Asked about automation, Aguero said it’s going to take “a really long time” for the public to adopt it.

The plan will get another 60 days for public review before a vote in March by the Regional Transportation Commission. If approved, projects would begin to be integrated into budgets. The transportation agency, the cities, the state and businesses would each need to make it happen.

Talk of linking the Las Vegas Strip to McCarran International Airport has been long discussed.

“It just blows me away that we still have not moved forward on that,” said Clark County Commissioner Chris Giunchigliani at a meeting this week when the plan was discussed.

In 2005, then MGM Mirage Chairman Terry Lanni anticipated the just-opened Las Vegas Monorail being linked to the airport along with a people-mover on the other side, shuttling visitors from Mandalay Bay to Treasure Island with stops inbetween.

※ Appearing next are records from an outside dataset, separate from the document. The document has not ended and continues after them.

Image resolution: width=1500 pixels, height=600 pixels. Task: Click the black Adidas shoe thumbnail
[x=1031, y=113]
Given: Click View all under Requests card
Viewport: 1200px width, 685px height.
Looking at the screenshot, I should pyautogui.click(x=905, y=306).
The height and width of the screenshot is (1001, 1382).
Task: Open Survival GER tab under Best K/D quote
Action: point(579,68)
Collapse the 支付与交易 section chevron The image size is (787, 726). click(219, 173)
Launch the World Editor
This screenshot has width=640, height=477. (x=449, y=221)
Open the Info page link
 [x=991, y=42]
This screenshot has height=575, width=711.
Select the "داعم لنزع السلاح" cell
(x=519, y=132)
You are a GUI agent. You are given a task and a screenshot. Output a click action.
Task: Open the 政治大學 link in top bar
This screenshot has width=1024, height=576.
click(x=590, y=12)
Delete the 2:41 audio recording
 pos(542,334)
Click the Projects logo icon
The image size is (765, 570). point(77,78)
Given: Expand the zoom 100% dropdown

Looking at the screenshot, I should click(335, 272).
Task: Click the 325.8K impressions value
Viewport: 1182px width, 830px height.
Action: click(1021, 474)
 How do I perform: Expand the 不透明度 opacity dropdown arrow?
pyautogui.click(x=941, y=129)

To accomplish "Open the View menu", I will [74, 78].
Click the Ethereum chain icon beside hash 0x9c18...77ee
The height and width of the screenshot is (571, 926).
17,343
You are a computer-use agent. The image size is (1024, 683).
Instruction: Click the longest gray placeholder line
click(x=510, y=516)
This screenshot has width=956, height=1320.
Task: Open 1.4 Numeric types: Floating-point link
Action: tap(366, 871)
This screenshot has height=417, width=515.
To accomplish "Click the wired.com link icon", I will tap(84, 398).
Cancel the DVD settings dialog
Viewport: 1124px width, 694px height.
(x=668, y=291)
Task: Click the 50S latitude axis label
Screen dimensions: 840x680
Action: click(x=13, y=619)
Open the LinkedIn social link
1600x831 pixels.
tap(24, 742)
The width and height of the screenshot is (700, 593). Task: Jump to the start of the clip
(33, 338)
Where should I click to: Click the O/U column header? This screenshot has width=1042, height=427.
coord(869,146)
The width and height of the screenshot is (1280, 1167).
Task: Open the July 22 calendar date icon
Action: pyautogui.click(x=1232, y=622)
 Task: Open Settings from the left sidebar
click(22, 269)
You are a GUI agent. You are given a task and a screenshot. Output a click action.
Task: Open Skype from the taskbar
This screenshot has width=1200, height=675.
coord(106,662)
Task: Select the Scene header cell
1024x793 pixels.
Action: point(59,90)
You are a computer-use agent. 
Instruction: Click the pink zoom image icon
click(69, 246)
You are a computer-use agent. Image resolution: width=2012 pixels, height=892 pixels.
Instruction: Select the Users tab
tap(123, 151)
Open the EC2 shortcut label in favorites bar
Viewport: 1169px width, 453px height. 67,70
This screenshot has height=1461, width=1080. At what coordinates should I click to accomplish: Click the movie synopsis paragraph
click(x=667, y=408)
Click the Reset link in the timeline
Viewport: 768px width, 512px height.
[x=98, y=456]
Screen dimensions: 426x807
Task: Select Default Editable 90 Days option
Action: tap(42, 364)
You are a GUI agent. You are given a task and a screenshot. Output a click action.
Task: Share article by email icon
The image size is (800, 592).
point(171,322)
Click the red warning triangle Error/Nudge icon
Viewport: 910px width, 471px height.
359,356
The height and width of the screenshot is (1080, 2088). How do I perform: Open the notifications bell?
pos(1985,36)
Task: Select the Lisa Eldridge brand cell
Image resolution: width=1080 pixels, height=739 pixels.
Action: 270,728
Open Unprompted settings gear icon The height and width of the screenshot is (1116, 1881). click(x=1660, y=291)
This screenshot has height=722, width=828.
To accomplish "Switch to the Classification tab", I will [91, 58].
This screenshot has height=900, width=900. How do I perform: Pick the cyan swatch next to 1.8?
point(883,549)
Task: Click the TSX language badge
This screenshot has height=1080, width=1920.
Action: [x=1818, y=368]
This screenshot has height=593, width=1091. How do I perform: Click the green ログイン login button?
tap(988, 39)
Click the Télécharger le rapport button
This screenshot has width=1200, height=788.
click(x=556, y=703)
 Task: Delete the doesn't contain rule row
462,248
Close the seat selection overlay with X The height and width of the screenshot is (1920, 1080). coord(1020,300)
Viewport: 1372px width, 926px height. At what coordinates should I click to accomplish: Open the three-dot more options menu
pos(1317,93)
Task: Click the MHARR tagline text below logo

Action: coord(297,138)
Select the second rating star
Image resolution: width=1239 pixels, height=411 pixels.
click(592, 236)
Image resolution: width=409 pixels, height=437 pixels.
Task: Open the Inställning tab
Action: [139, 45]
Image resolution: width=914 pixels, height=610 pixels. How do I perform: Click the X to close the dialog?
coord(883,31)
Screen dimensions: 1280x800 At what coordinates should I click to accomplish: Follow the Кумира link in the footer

But the privately-financed $650 million monorail suffered financially, declared bankruptcy in 2010 and has since been working to boost its ridership along a few miles behind the Strip that connects several hotels with the Las Vegas Convention Center, but doesn’t go the airport or downtown as originally planned.

As it is now, a convention as large as the upcoming CES, the annual consumer electronics show that attracted more than 176,000 last year, involves countless hailed taxi-cabs at the airport and 360 shuttle buses moving attendees between conventions centers to hotels at a huge expense to the convention organizers. And that’s with attendees accounting for some 147,736 rides on the monorail.

“You have three of the largest convention centers and so many hotel rooms,” said Karen Chupka, senior vice president with CES. “It only makes sense that you should have a world-class transportation system.”